Thursday, February 12, 2009

Miami Herald (sort of) takes a stand on censorship

The Herald's very own "Some Cranky Guy."

If you read the Herald cover-to-cover on Tuesday, you may have noticed an interesting - if somewhat out of place - column on the op-ed page.

I'm referring to Glenn Garvin's column bashing the ACLU for daring to stand up to censorship in the Miami-Dade School system.

For a minute I thought I was reading another disjointed rant by the Some Cranky Guy guy or a column in the far right New York Post!

Garvin blasted the ACLU with somewhat overheated, over-the-top and very purple prose for daring to challenge a decision by the school board to remove the book "Vamos a Cuba" four years ago from school library shelves.
"But don't worry. Now that I've brought it to their attention, I'm sure the ACLU will be down at the federal courthouse sometime this afternoon securing the rights of Miami-Dade kids to get stoned, spout racist gibberish and blow things up, all on the taxpayer tab.
It was an interesting choice of subjects for a first column by Garvin - who will write a bi-weekly column on the op-ed page - in a newspaper that has always stood up against censorship and the radical right-wing element in Miami, a stand which some say has cost the paper subscribers.

I thought perhaps that the Herald had finally gotten someone at the paper to write from a conservative point of view on local issues; something the Herald sorely needs.

I couldn't have been more wrong.

A source at the Herald warned me this morning: "Don't pigeon-hole Glenn Garvin. The only thing predictable about Glenn is that he's not predictable. He has the potential of becoming the most interesting columnist the Herald has."

My source continued: "Glenn has always stood up against management when he thought they were wrong on things. He's not afraid to take an unpopular stand."

Indeed, a few years ago Garvin revealed that he is an atheist.

However, with all due respect to Mr. Garvin, I think that censorship in any form is wrong. And providing young children with only one point of view on a subject is considered brainwashing in some circles.
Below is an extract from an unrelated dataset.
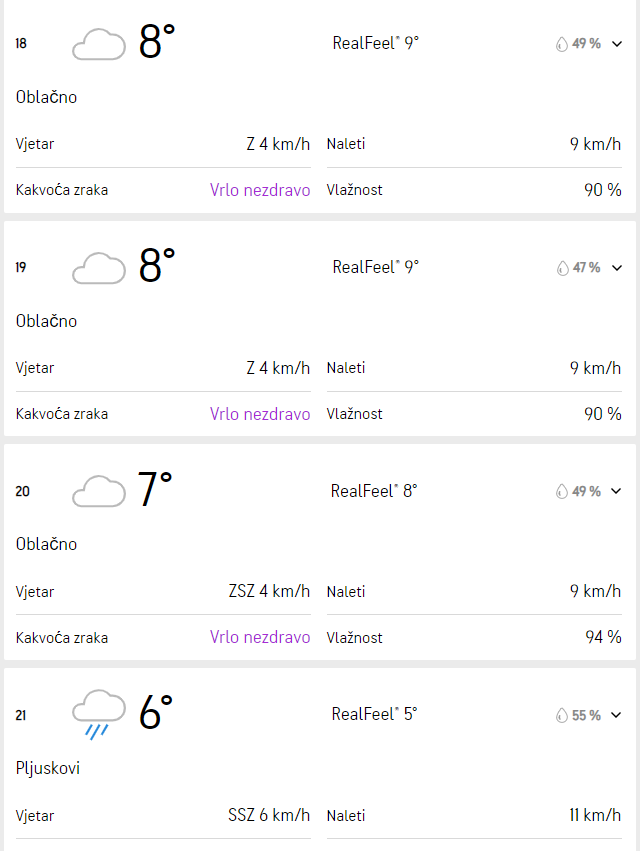Click the raindrop icon beside 47 %
Viewport: 640px width, 851px height.
click(x=562, y=268)
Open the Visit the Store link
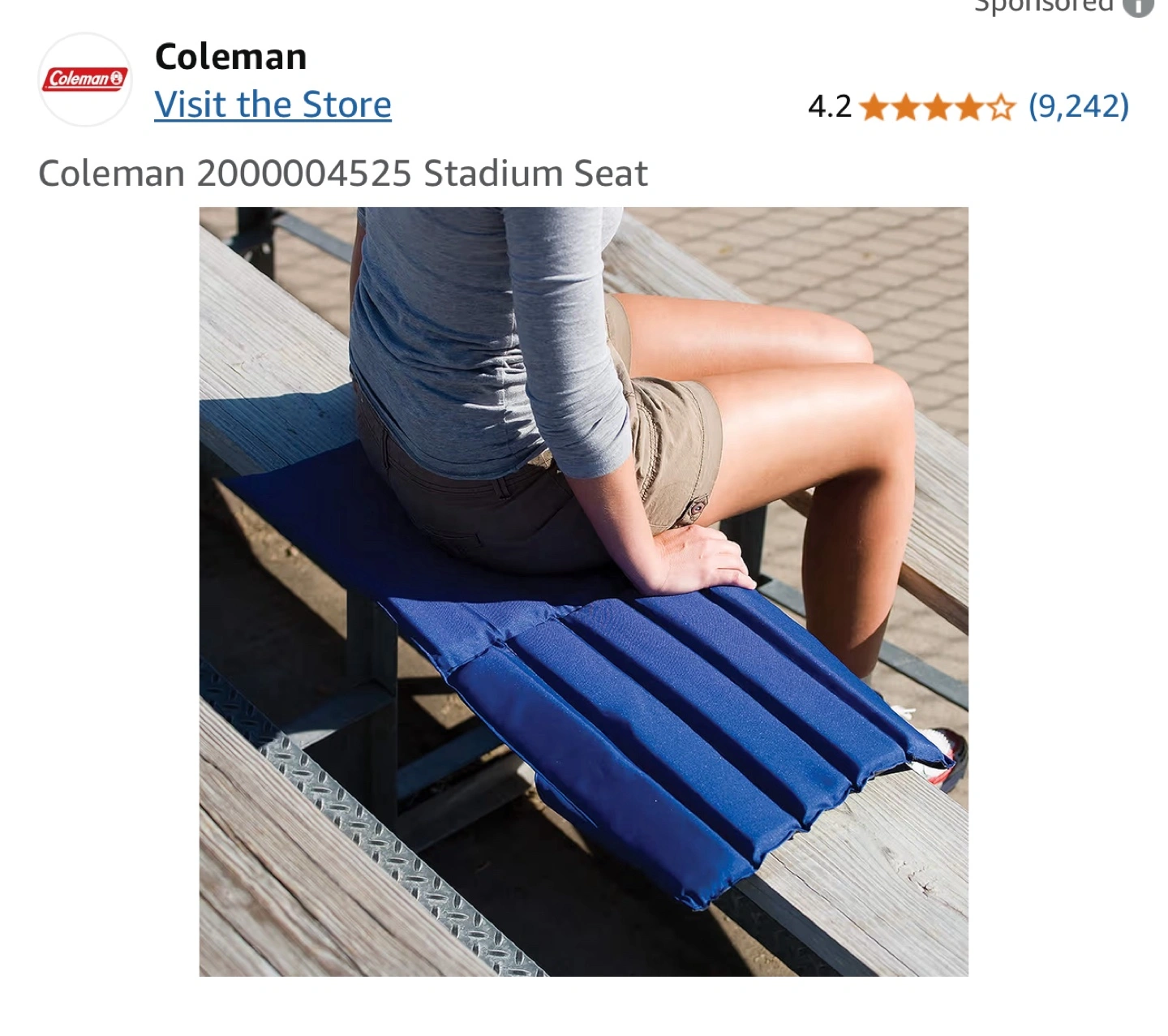The height and width of the screenshot is (1036, 1168). pyautogui.click(x=273, y=105)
Or as the New York Times put it so beautifully in an editorial in Wednesday's paper: "If the [Miami-Dade school] board wants to oppose the totalitarianism of the Castro regime, banning books is an odd way to go about it."

1 comment:

  1. Garvin's column managed to mash in both Hitler and slavery in the opening paragraphs and contained a few whoopers of misinterpretation and omission which I pointed out to him in the comments. It reads like the work of an amateur ranter than a professional columnist. Not holding out my breath for his upcoming columns.